First the qualifiers from each group (usually the first two) are produced by holding round robin matches and then the intermediary rounds use the elimination system.

The main aim of holding cross matches in accordance with the ranking in each group is fairness, intended to avoid the situation that sees a player (pair/team) with the potential to finish second or third knocked out because they are unlucky enough to meet the player (pair/team) with champion potential in the first intermediary round. The top player (pair/team) in Group A will play the player (pair/team) finishing second in Group B and the top player (pair/team)in Group B will play the player (pair/team) finishing second in Group A.

This kind of tournament system setting allows the best players (pairs/teams)to only meet each other in the semi-finals or final, giving spectators exciting matches to enjoy.


When to use the mixed system

The mixed system is best used when there are quite a lot of players (pairs/teams) competing, in particular when there are more than 16 teams.

No matter which of the aforementioned mixed systems is used, a different system is used in the qualifying round and the intermediary round, the aim being to both carry out the tournament efficiently and maintain the fairness of competition.

The advantages of the mixed system

Simply put, a mixed system tournament will give the better players (pairs/teams) more chance of proceeding to the intermediary round and finals, and reduce the probability of going out early due to a bad draw, making the tournament more watchable and matches more exciting.

The conditions for going through are also more flexible and can be adjusted according to the needs of each particular tournament, allowing players (pairs/teams) to compete on almost totally equal terms.

The shortcomings of the mixed system

The mixed system has two clear disadvantages.

The first is complexity of matches. Because the mixed system will require a large number of matches a situation can easily arise that see Group A finish all matches while Group B has played only half, requiring Group A’s qualifiers to wait for Group B’s qualifiers to be decided.

Second, the first round-robin, then cross match system has the risk of some players not trying in matches. For example,Team X in Group A performs worse than expected so finish second in the group. To avoid meeting Team X in the intermediary round the teams of Group B don’t want to finish top; they want to go through as second in the group so the players don’t try their best to win.

The solution is to schedule A and B group matches to be played at the same time and also add a rule- holding a new draw after the qualifiers are decided to decide which player (pair/team) plays to eliminate the motivation for engaging in the aforementioned malpractice.

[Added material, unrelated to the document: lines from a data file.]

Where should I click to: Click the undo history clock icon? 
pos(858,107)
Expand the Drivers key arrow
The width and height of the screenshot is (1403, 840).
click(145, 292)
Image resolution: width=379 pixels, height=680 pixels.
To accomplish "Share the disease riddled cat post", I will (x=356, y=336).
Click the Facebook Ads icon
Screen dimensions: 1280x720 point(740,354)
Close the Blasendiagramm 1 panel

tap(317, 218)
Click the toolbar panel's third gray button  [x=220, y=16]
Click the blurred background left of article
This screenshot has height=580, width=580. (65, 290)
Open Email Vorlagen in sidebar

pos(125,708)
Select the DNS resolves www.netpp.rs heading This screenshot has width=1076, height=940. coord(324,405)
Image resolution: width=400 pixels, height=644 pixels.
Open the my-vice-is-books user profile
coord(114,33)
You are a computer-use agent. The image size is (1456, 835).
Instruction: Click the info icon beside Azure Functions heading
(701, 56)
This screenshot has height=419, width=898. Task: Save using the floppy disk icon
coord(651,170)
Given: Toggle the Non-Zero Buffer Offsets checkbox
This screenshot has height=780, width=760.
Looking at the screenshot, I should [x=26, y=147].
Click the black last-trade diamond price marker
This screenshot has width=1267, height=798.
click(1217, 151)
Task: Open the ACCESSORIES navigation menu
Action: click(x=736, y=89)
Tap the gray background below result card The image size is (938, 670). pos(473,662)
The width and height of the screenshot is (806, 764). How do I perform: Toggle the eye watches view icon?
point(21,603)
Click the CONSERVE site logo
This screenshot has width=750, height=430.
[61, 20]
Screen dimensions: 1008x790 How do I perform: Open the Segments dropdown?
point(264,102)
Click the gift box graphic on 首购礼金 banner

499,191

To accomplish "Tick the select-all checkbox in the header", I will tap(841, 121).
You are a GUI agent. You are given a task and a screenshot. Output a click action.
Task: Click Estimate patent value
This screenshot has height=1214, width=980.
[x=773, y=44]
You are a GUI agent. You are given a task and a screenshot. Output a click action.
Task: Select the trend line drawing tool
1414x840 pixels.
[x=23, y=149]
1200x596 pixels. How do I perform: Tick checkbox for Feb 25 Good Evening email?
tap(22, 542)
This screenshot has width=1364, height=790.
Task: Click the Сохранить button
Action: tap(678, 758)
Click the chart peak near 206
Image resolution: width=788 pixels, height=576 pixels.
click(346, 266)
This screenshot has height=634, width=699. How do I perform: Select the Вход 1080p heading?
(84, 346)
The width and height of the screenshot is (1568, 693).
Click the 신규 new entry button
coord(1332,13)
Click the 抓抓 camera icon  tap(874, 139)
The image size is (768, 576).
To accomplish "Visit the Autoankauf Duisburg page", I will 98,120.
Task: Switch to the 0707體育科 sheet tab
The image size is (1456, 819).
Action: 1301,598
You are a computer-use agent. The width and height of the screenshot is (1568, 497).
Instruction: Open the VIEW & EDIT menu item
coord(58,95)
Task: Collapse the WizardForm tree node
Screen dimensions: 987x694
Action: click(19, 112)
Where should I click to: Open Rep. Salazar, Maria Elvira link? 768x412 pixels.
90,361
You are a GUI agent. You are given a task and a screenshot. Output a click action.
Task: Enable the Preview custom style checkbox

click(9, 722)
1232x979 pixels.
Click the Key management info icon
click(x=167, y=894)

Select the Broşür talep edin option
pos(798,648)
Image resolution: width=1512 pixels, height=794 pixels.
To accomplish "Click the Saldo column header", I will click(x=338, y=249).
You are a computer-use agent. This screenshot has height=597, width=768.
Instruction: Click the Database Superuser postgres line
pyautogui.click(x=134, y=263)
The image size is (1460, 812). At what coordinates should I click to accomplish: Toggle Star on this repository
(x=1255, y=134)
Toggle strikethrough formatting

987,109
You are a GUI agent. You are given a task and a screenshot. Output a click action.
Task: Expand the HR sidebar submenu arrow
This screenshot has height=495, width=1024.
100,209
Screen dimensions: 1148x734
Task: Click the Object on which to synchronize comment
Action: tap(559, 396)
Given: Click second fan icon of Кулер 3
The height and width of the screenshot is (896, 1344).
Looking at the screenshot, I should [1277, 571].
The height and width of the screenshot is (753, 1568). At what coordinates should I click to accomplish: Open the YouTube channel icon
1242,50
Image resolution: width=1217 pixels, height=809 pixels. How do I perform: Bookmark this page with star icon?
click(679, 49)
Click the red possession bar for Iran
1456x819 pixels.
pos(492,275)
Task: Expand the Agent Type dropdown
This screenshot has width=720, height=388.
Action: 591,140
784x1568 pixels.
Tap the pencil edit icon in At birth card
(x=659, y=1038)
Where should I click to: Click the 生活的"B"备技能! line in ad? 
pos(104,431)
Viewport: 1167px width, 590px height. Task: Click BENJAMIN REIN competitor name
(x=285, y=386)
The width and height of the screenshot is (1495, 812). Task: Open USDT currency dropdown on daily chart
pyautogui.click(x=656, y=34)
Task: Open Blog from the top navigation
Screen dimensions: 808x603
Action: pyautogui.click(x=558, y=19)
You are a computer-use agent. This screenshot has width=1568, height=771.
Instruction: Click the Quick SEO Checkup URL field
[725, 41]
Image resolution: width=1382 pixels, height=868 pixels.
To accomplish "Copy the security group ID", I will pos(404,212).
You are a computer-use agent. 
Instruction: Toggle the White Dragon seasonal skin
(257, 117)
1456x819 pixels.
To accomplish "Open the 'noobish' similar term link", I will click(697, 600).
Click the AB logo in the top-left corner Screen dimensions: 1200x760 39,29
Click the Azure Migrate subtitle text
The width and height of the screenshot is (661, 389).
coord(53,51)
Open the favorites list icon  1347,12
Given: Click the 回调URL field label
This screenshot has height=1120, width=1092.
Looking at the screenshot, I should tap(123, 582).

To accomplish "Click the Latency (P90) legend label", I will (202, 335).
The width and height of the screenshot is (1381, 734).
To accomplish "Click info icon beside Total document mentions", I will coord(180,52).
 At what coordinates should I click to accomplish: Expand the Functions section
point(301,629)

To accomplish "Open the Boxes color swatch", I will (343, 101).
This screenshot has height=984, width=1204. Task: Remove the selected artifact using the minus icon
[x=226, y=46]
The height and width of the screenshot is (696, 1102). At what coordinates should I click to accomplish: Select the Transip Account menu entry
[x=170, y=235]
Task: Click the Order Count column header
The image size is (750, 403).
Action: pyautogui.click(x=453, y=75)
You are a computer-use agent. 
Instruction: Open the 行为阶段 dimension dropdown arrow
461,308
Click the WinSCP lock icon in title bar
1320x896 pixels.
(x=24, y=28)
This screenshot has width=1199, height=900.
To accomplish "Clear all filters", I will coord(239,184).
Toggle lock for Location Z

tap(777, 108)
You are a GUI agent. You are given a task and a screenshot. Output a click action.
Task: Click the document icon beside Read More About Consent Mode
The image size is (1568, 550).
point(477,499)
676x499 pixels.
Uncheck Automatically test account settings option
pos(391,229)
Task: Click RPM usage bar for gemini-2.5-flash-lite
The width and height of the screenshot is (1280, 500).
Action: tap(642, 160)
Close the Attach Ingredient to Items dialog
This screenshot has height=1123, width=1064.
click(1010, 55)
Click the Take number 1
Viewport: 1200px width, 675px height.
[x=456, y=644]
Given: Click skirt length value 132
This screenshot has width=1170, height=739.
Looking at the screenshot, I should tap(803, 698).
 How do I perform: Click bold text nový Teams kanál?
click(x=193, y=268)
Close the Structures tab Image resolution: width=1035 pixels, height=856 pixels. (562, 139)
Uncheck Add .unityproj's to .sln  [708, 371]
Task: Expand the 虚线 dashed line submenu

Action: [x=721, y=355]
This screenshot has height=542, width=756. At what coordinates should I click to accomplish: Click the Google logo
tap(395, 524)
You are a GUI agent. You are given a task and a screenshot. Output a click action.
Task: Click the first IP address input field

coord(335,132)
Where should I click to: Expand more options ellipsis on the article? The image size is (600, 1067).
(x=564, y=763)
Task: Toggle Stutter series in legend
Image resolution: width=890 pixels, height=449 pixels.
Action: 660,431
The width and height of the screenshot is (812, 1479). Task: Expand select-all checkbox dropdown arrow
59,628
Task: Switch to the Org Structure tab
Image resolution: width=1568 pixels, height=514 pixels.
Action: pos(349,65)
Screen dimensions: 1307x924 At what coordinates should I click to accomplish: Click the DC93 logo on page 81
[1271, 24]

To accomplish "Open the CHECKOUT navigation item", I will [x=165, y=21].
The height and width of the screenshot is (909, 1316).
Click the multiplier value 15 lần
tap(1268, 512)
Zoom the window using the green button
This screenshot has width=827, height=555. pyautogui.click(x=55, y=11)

After reading the series of Badminton Tournament System articles, readers should have a better understanding of the various systems used in badminton, when to use them and their advantages/shortcomings.

The common objective of all of these tournament systems is to allow players to accumulate experience in a tournament, improve their skills and serve up exciting matches for the enjoyment of spectators.

A sound tournament system makes tournaments more exciting and attractive

(Edit by VICTOR Badminton )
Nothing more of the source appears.